Staked FIL(stFIL) is a cryptocurrency token designed to represent "staked" or depositing tokens as collateral to support the Filecoin storage network. The token is designed on the decentralized finance protocol STFIL.
It is designed as a liquidity token, where you can deposit FIL into the smart contract of STFIL on the blockchain and receive an equivalent amount of stFIL, which can be traded, exchanged, borrowed against, or used for any other liquidity purposes.
The way STFIL is architected makes stFIL a fantastic piece of DeFi "Lego", letting you use it as you normally would use your FIL. As more storage providers join the protocol, your stFIL balance will increase daily.

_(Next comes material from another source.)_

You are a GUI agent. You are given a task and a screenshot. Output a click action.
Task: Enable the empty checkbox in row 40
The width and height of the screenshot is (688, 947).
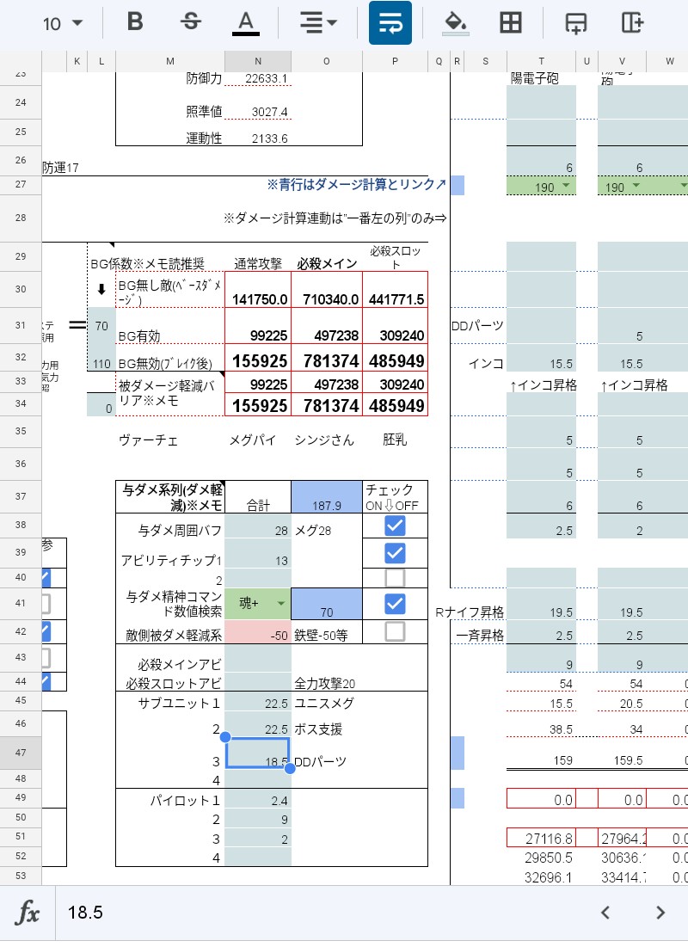395,577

As the Filecoin ecosystem continues to improve, you can use stFIL to provide liquidity in the FIL/stFIL pool created by AMMs (automated market makers, e.g. Curve). You can also take out loans on lending protocols (e.g. Aave) using stFIL as collateral. In the future, more integrations will come with more use cases for stFIL.
The STFIL protocol supports exchanging stFIL for FIL at any time, or exchanging your stFIL for FIL through DEXs.
You can check your stFIL balance on Filscan. Interest is calculated by the second and distributed directly by continuously increasing your wallet balance. No transactions took place as a way of preventing daily gas bills.
For Example: If you staked 10,000 FIL, you will immediately receive 10,000 stFIL, and over time, the amount of stFIL in your wallet will continue to increase. When you unstake and have 11,000 stFIL, you will be able to receive 11,000 FIL.
The earnings come from the Filecoin network as a result of borrowing FIL from storage providers as collateral. Part of the Filecoin block rewards from the network is allocated as your income.
Your earnings APY (Annual Percentage Yield) is calculated based on the following formula: storage provider lending rate * capital utilization rate * (1 - 10%), where 10% represents the treasury income used for community governance.
For example: Assuming the current annualized yield and the value of FIL, storage providers consider a borrowing rate of 20% to be satisfactory. Therefore, your estimated earnings APY ≈ 20% * Optimal Utilization Rate(80%) * (1 - 10%) = 14.4%
The above example is just a simple analysis and is not intended as investment advice.
This is because the protocol is designed with an interest rate model that is determined by market supply and demand. The Optimal Utilization Rate controls the availability of FIL in the Staking Pool, making it difficult for all of it to be borrowed, thus ensuring liquidity. As long as there is available liquidity in the Staking Pool, you can successfully unstake without any time restrictions.
However, it should be acknowledged that there may still be instances where the inability to unstake occurs due to redemption pressure. In such cases, one would need to wait for new liquidity to enter. The higher Interest Rate will attract new funds for participation in staking and encourage capable storage providers to repay early. As long as users maintain confidence in Filecoin, redemption pressure will only be temporary.
The essence of generating earnings lies in mining, and the protocol cannot alter the mining and pledging rules of Filecoin. Liquidity can only be obtained through the interest rate model.
Because the protocol always ensures a 1:1 ratio between FIL and stFIL, you don't need to worry about losing your assets. In this situation, it is equivalent to receiving all the earnings of the storage provider (generated from borrowing FIL), resulting in a very high rate of return.
In such a scenario, you can convert stFIL back to FIL through the following methods:
- 1.Wait for new funds to participate in staking or wait for storage providers to repay and then unstake your FIL.
- 2.Exchange your stFIL for FIL through a decentralized exchange (DEX), but typically, there may be a discount when exchanging in the secondary market.